A relatively new modeling approach is to use general models of visual salience (e.g., Itti & Koch, 2000) or visual clutter (e.g., Lohrenz, Trafton, Beck, & Gendron, 2009; Rosenholtz, Li, & Nakano, 2007) to guide the design of displays. For example, the Itti and Koch model uses information about how visual features (color, intensity, and orientation) are processed by the visual system to derive a “salience map” for any image, assuming that salient areas are those that are most different from their surrounding regions on the visual features. Fabrikant et al. (2010) used the Itti and Koch (2000) model in conjunction with an informal task analysis to redesign weather maps to make task-relevant information salient. An original weather map (downloaded form the Web) is shown in Fig. 8A and the task studied was to infer wind direction, which is based on pressure, so that pressure is task relevant and temperature is irrelevant. To redesign the map, Fabrikant et al. used cartographic principles (Bertin, 1983) to make the task-irrelevant temperature information less salient (by muting the colors showing temperature) and make the task-relevant pressure systems more salient. The resulting maps were tested by applying the salience model, and the redesign and test cycle was repeated until the arrow and pressure systems were identified as the most salient display regions by the model (Fig. 8B). Empirical testing indicated that people performed the inference task more efficiently (Fabrikant et al., 2010) and more accurately (Hegarty et al., 2010) with the redesigned maps.

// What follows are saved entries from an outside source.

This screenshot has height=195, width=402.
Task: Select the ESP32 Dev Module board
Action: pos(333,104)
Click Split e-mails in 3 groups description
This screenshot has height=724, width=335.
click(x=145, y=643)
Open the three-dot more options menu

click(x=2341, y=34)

In summary, empirical studies have made it clear that one should not rely on intuitions alone to judge the effectiveness of visual displays, as people’s intuitions about displays are not necessarily a good indication of their effectiveness. Cognitive scientists have had good success in characterizing the cognitive processes involved in performing tasks with visual displays and in developing cognitive models that can predict the relative effectiveness of different displays. However, to date most of this research has focused on relatively simple displays of quantitative data and on well-defined tasks, such as extracting specific values, comparing values, or detecting expected trends. These simple tasks contrast sharply with the types of tasks of interest to the visual analytics community where the goals are much broader, and ill defined, including data exploration, sense making, and reasoning with visualizations of complex data sets with thousands of data points (Thomas & Cook, 2005). Research to date therefore points to both the promise of cognitive science approaches and the challenges that lie ahead in scaling up cognitive approaches to the design of displays for more complex tasks.